It considers a mechanism involving large transfers of euro area sovereigns from the ECB to the ESM as a possible way forward
Following the health crisis, fiscal deficits and sovereign
debts in the euro area are projected to deteriorate dramatically (Table
1). The increase in the average debt ratio in the euro area is estimated
to be over 15%, bringing it over 100%. It will climb by about 20% in
France and about 30% in Italy and Spain. Some countries, notably Belgium
and France, also display a large increase in private sector
indebtedness. The rise in private debt is relevant as it may foreshadow a
future increase in sovereign debt, to the extent that the public sector
is forced to take it upon itself to contain damage to the economy from
insolvencies.
Table 1 Government, non-financial private sector debts and interests on general government (% of GDP)
In this column, I argue that sovereign debt externalities remain
important in the euro area, even in the new environment of permanently
lower interest rates and, moreover, that these externalities justify
common euro area policies to deal with excessive sovereign debt
accumulation and attendant risks to the euro area’s financial stability
(Micossi 2020).
Sovereign debt restructuring not a solution
Before turning to feasible policies and policy trade-offs, I need
first to discuss what is not a feasible solution, and that is preventive
debt restructuring country by country. This approach is predicated on
the importance of moral hazard considerations in driving sovereign debts
(as in Benassy-Quéré et al. 2018) but is highly questionable both
analytically and empirically. Indeed, there is scant evidence that
countries’ debt policies are motivated by moral hazard (Tabellini
2017).
In all cases, within the euro area the experience with debt
restructuring in reducing the debt burden and restoring debt
sustainability was far from encouraging. Figure 1 shows that massive
private debt restructuring in Greece in March 2012 led to an increase in
overall government exposure, owing to the need to fill the gap opened
by vanishing private finance. As Greece had already lost market access,
an increasing role in providing liquidity to the Greek financial system
was then taken up by the ECB, through its emergency liquidity assistance
– which thus evolved from an emergency credit line for individual banks
in difficulty to an emergency macro-financing channel (Micossi 2015).1
Figure 1 Greek government debt (% of GDP)
Source: Eurostat.
Confirmation in the summer of 2011 that Greek private debt would
indeed be restructured triggered the start of contagion to Spain, Italy
and even France. Eventually, it took the ECB’s new OMT programme, which
was launched in September 2012 and promised unlimited purchases of
sovereigns under speculative attack, to halt the run of investors on
indebted countries.
This discussion points to an inevitable conclusion. While debt
restructuring cannot be ruled out eventually as a component of actions
to restore the market access of a country unable to service its public
debt, the notion of preventive debt restructuring when granting ESM
financial assistance should simply be removed from the table as utterly
destabilising.
Macro policy externalities in the euro area
Against this background, the question arises as to whether high
sovereign debt can be left to euro area member states to manage by
themselves, with a repetition of the policies that followed the
financial crisis at the beginning of the decade, or whether instead a
different approach is justified.
In his influential presidential address to the American Economic
Association, Blanchard (2019) argued that in the new environment of low
interest rates expected to last for an indefinite future, policy
trade-offs between debt stabilisation and output stabilisation with
fiscal policy have shifted fundamentally in favour of the latter goal.
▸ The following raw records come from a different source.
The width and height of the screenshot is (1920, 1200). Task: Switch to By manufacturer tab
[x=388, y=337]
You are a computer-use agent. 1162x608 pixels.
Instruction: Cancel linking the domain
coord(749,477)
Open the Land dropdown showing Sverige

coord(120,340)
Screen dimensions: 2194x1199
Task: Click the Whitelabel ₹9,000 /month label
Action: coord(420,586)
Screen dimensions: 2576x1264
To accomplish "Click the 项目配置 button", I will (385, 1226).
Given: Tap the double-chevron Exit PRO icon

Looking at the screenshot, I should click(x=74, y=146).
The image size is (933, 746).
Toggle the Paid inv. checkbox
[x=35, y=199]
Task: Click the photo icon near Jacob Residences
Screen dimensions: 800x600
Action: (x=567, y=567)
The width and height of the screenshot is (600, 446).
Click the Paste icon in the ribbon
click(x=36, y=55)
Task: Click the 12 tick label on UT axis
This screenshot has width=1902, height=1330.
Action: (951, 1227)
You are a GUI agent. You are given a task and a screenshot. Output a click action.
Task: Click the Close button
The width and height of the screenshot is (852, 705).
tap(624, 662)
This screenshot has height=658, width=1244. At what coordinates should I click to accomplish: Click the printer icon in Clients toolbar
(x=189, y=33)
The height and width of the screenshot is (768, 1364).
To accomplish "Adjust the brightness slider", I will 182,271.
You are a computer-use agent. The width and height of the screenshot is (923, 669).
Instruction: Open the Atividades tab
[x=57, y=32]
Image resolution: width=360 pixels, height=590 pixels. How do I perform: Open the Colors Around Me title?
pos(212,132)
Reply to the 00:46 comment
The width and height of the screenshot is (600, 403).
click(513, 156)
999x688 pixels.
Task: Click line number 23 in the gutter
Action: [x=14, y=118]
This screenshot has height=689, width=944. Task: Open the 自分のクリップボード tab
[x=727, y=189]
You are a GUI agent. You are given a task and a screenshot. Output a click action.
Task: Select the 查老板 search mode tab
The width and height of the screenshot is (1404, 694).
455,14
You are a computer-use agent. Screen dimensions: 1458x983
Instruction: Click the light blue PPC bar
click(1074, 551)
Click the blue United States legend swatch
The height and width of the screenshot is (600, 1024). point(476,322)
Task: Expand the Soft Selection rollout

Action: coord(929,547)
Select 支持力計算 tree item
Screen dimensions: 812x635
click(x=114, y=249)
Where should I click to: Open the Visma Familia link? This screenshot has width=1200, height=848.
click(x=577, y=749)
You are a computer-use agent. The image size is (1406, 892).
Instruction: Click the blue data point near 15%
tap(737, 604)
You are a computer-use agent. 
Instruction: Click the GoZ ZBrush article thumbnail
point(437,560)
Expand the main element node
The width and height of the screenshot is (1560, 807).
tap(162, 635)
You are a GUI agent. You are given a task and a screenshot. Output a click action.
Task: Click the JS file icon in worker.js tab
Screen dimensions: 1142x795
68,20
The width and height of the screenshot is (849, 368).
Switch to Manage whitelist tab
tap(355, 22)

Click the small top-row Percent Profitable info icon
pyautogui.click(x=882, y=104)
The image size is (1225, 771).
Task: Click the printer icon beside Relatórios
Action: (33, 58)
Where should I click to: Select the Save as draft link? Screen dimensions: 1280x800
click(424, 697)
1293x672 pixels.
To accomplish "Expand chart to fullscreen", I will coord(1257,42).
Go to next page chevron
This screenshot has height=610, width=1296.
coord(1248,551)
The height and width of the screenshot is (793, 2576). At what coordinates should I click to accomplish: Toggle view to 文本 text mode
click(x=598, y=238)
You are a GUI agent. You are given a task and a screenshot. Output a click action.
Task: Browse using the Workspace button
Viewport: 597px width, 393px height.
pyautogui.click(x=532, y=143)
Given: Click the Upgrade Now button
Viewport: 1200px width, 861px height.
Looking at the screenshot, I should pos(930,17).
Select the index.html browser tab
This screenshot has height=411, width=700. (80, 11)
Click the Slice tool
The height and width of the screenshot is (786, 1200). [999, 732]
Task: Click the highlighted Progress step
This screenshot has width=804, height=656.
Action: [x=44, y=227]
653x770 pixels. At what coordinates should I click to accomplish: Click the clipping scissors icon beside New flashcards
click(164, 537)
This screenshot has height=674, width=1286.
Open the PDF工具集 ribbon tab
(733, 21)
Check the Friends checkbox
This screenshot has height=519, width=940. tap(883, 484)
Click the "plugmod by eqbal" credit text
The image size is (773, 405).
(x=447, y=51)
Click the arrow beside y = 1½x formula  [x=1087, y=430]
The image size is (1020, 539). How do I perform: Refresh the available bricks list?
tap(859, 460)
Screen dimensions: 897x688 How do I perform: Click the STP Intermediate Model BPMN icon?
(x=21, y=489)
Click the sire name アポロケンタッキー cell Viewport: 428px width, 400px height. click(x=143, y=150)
Based on this analysis, Blanchard et al. (2020) have proposed
substantial modifications of euro area fiscal rules that confine debt
stabilisation to the backstage.
However, their results may have been overstated owing to their
insufficient consideration of debt policy externalities within the euro
area. An important feature that must be considered in this context was
described in De Grauwe’s (2011) seminal paper – it is the fact that the
common currency is not available to individual euro area member states
to stabilise their sovereign debt market without the consensus of (a
majority of) the governing board of the ECB. Fear that such support may
be withdrawn may generate a financial shock shifting the economy of a
member state to a ‘bad equilibrium’ involving an investor run on his
sovereigns and, as a consequence, fresh threats to the survival of the
euro spreading contagion to other euro area members.2
The problem is kept ‘under the carpet’ at present by the ECB policy
of flooding the system with liquidity to counter the economic impact of
the pandemic, but it is bound to resurface at some stage once economic
output returns to pre-crisis levels, also in view of the large increase
in sovereign debts under way. It is aggravated by the incomplete
architecture of the monetary union, which still lacks cross-border
deposit insurance, a credible crisis resolution mechanism for banks, and
a full public backstop for both in case of a systemic bank crisis,
while banks continue to hold substantial amounts of national sovereigns.
Consequently, the ‘doom loop’ between bank crisis and sovereign crisis
may still reappear following, for example, a rating downgrade of a
highly indebted sovereign below investment grade.
Common policies to mitigate sovereign debt risks in the euro area
The analysis above has left us with some important conclusions that
point to the need to adapt common policies in order to reduce high-debt
risks. A way forward would be offered by engineering large transfers of
euro area sovereigns from the ECB to the ESM, de facto keeping a
substantial part of the debt out of the market for an indefinite future.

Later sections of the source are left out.